If we’re looking for God as a thing, an ‘It’ far above or beyond us, through a cloud of incense; if God has become abstract; an idea; we won’t find God. If we address God as Thou, seeking God within, around, present to us, we will find God. Seek and ye shall find.

In worship through music, through prayer, through the intensity of being alongside one another with a common goal, through words spoken over centuries across oceans, words to comfort, to heal, to praise, to sanctify, to cry out. Worship brings us into the presence of God. We may not always feel it, but we are promised that where two or three are gathered in his name, God is there.

But even without this context in the connection that can be found between two people, this divine spark, this energy can be found: not when we’re learning the facts about a life; the biography; the job; the income; when we’re hoping to meet someone useful, or entertaining; when we’re trying to impress or charm. But at the moment we are vulnerable, when we reach out in love or in pain or grief; when heart speaks to heart.

Many of us will have felt a deeper loneliness in the last 6 months, the absence of touch; the meaning that comes with our social role, the relationships that bring us alive; it’s not obvious why quarantine or isolation should be so destructive to some of us, so damaging to mental health, but humans are not machines, and in the connection between two people is a divine force of recognition and energy that is more precious and missing now than ever.

Today, though we’re concerned with the most basic point of connection. Our createdness. People will often say nice things like – ‘I find God in a beautiful sunset’. Or in the vastness of the ocean, the unforgiving desert, the perfect golden curls of a child’s hair. William Paley famously made this an argument for the existence of God. That if he on a walk stumbled upon a mechanical watch he would rightly assume that this clever machine had a maker with a purpose. So much more, he argued, with the complexity and interconnectedness of nature do we see intelligent design. But God is not just found in the complexity and miracle of things and of life; it’s that within our shared createdness, whether it’s a grain of sand, the pleading eyes of a greyhound, the beating heart on a sonogram, we find a connection by the hand of God that has fashioned these things. It’s in empathy, in love, in the knowledge that this is not simply a cold thing before us, in the hallowed givenness of the world before us; that we may experience the divine. ‘O Lord our governor, how glorious is your name in all the world.’

We have to treat all manner of thing as ‘its’. We have to be detached. The government will be judging acceptable losses of human life and economic cost, treating people as statistics, in its coming decisions. Science will be doing what it can do eradicate the peculiar form of life that is COVID-19, regardless of its claim to have a place within creation. Mice must be trapped; cats must be chased. But the greatest evils of history have occurred when people are reduced to ‘its’, to statistics and we know the damage done to creation by centuries of treating creation simply as a resource to be used.

 Our Genesis reading reminded us that the animals are all created as companions – for relationship, while Revelation spoke of how all creatures are involved in divine worship; worship is not the provenance of man alone; and in our Gospel, not only does Jesus share his triumphant entry with a colt, we are told that ‘the stones themselves are ready to proclaim the triumph of Christ’.

 Since I arrived, the tagline of St Margaret’s has been ‘Reflect, Connect, Grow’. This organic trilogy, points to how we may find God in worship, in our humanity, and our natural world.
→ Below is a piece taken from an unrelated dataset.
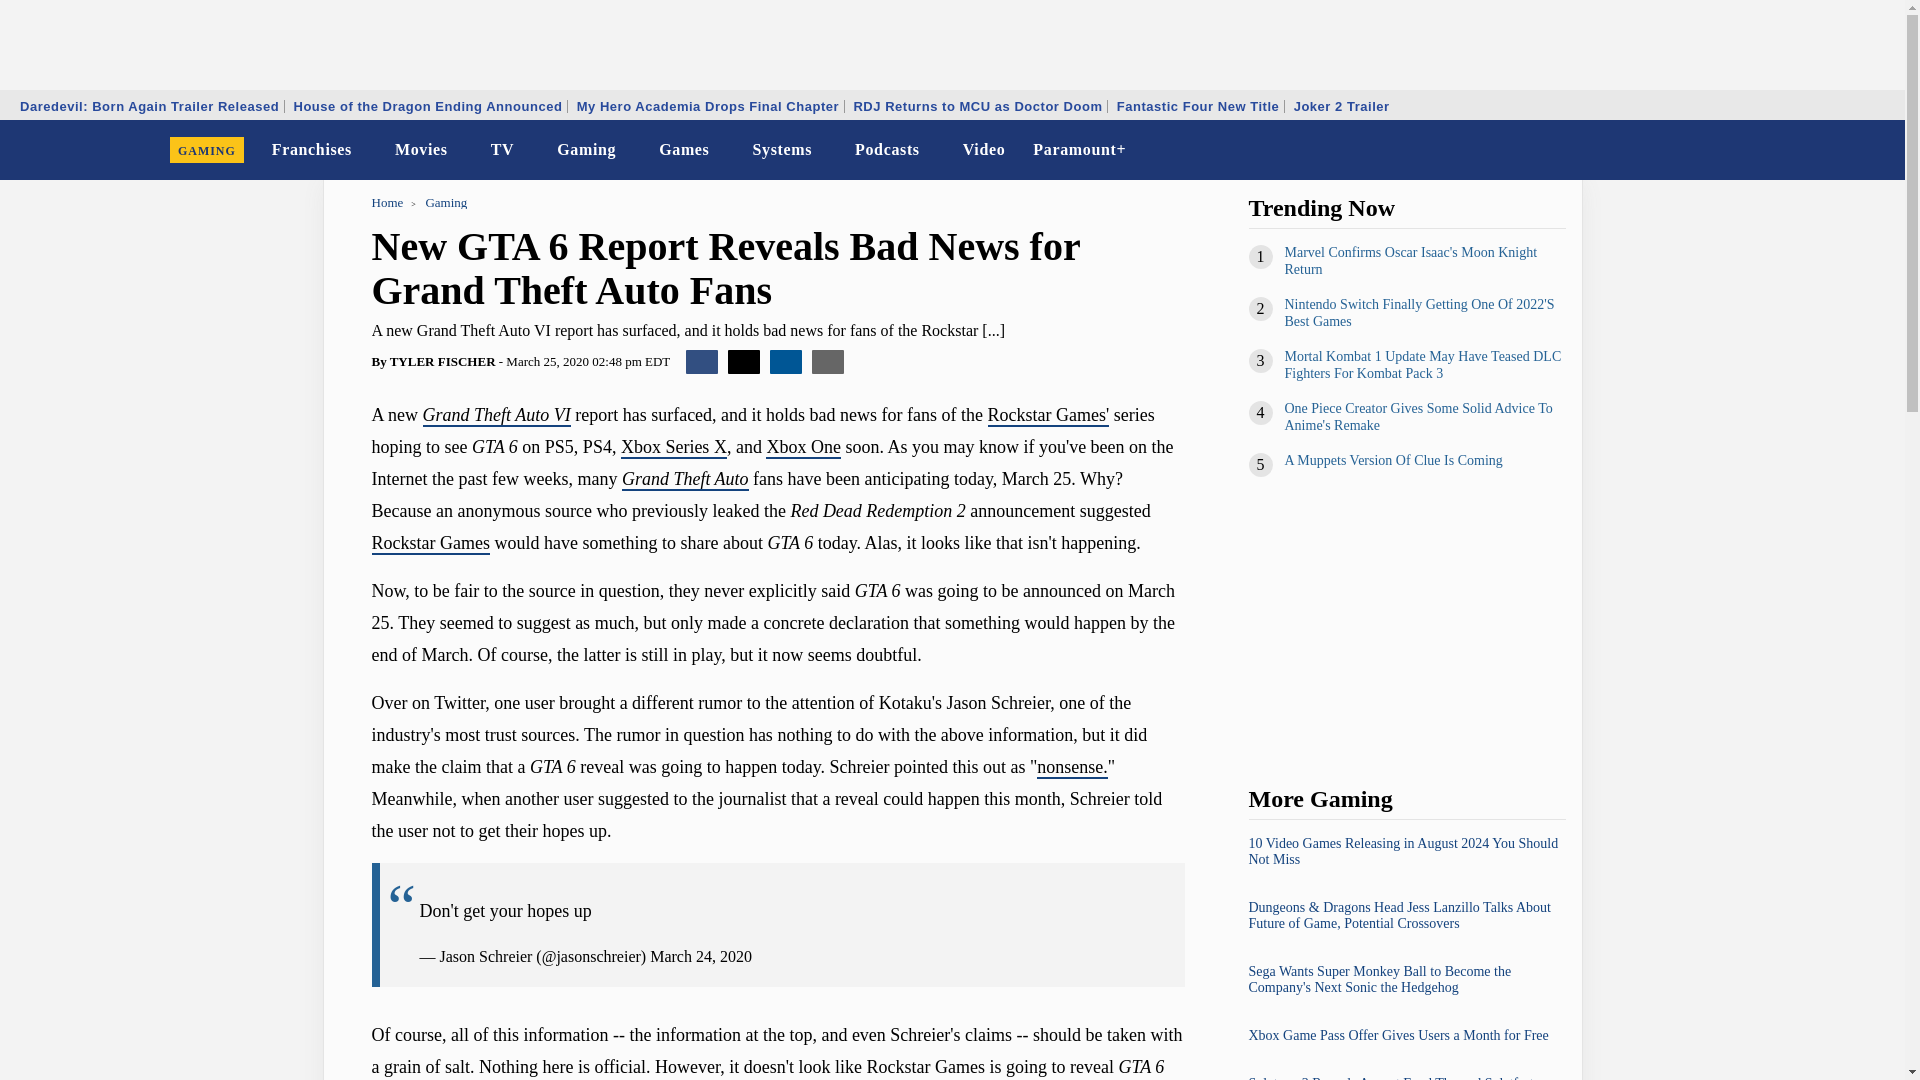 The height and width of the screenshot is (1080, 1920). I want to click on Movies, so click(422, 150).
But this morning is a chance for us to speak that ‘Thou’ to nature; to recognise that before we built churches, God built this temple; to find eternity in a grain of sand; in the rushing wind, the burning sun, the flowers and fruits; the unbreakable bond between a dog and his owner; even the lowly cat; in the baffling knowledge of a new life growing within you; and look again for that glimpse of a united creation praising its creator with one voice. Amen.